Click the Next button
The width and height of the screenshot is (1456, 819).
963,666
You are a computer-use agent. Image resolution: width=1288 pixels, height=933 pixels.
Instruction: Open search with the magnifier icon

========================================

:: TO DO ::
Reproduce each of these records verbatim, line by line.

:: OUTPUT OF THE TASK ::
Click the Next button
The width and height of the screenshot is (1456, 819).
963,666
You are a computer-use agent. Image resolution: width=1288 pixels, height=933 pixels.
Instruction: Open search with the magnifier icon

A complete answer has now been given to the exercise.